Quant au panneau « C’est quoi l’engagement ? » (encore cette incapacité à écrire correctement le français !), on ne sait qu’en dire : des petits ronds, avec des mots, comme « violence », « insoumission », « désobéissance »… On se croirait dans un congrès de Jean-Luc Mélenchon, et les salles suivantes ne démentent pas cette impression. Nous nous contenterons d’en donner des photos, tant cela sort du champ d’un site consacré à l’art et aux musées.
Remarquons tout de même celle consacrée aux « Confluctualités : Lyon entre guerres et crises ». La section intitulée « décennies contestataires 1960-1980 » (luttes anticoloniales et contestations de l’ordre social notamment...) est mise sur le même plan que la lutte contre l’occupant nazi, qui n’est présente en tout et pour tout que sur un panneau, sans d’ailleurs que le nom de Jean Moulin soit prononcé une seule fois, sur les panneaux et les cartels (il l’est peut-être dans les livrets…).

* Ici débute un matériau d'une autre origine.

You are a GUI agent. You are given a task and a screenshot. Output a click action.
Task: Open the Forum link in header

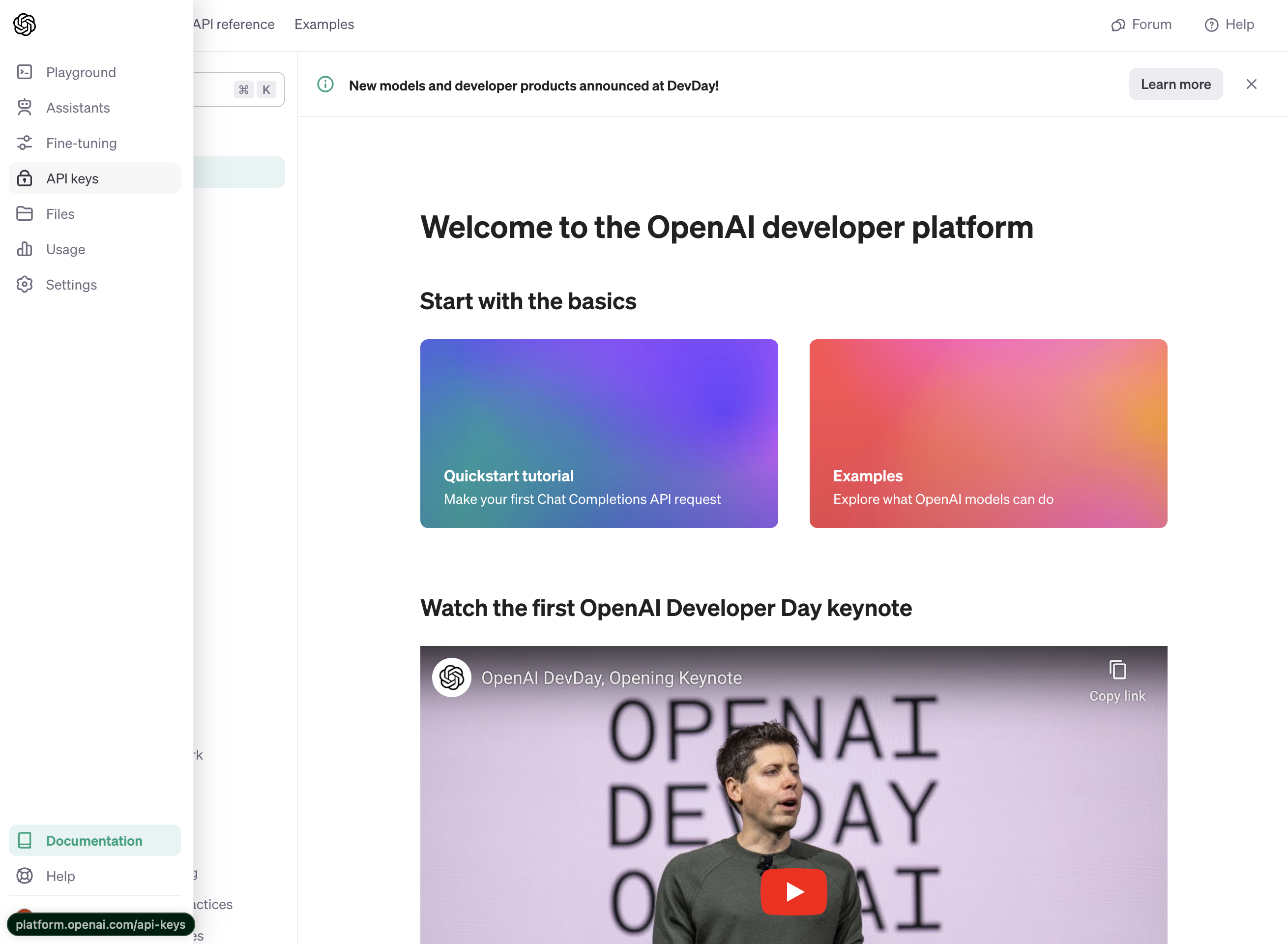1142,25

On s’étonne ici que la bataille pour l’écriture inclusive à Lyon ne donne pas lieu à un développement, tout cela est bien mou, finalement.
La dernière salle présente beaucoup de tableaux de personnalités lyonnaises. Des tableaux, mais quels tableaux ? On ne le saura pas, car la borne interactive qui donnait le nom du peintre et le personnage représenté par chacune de ces œuvres ne fonctionnait pas le jour de notre visite. Et, pour dire vrai, on s’en fiche un peu, tant la plupart des toiles sont médiocres, sans même parler des faux tableaux, l’un où l’on peut mettre la tête pour être photographié (il s’adresse aux enfants car il est très bas), l’autre avec un rideau où cette fois un adulte peut s’amuser aussi : c’est ludique, on vous l’avait annoncé dès le début.

selon le Musée Gadagne
(très peu d’œuvres à sauver ici)
Photo : Didier Rykner

Photo : Didier Rykner
Sans doute fallait-il accrocher des tableaux moches, car ces « gens de pouvoir » sont méchants, on l’a déjà dit et sont en plus presque tous des hommes (donc encore plus méchants). Un panneau fort utile nous apprend en effet que oui, historiquement, les femmes avaient moins de pouvoir que les hommes, ce qui est une révélation bouleversante et tout à fait méconnue… On apprend décidément des choses, au Musée Gadagne.
Pour oublier cette visite désolante, on se console dans les salles suivantes qui sont les plus intéressantes du musée car elles sont entièrement vides, mais finalement moins vides que le parcours que nous venons de terminer. Dans un dernier article à venir, nous tirerons le bilan de cette véritable catastrophe culturelle que constitue le Musée Gadagne.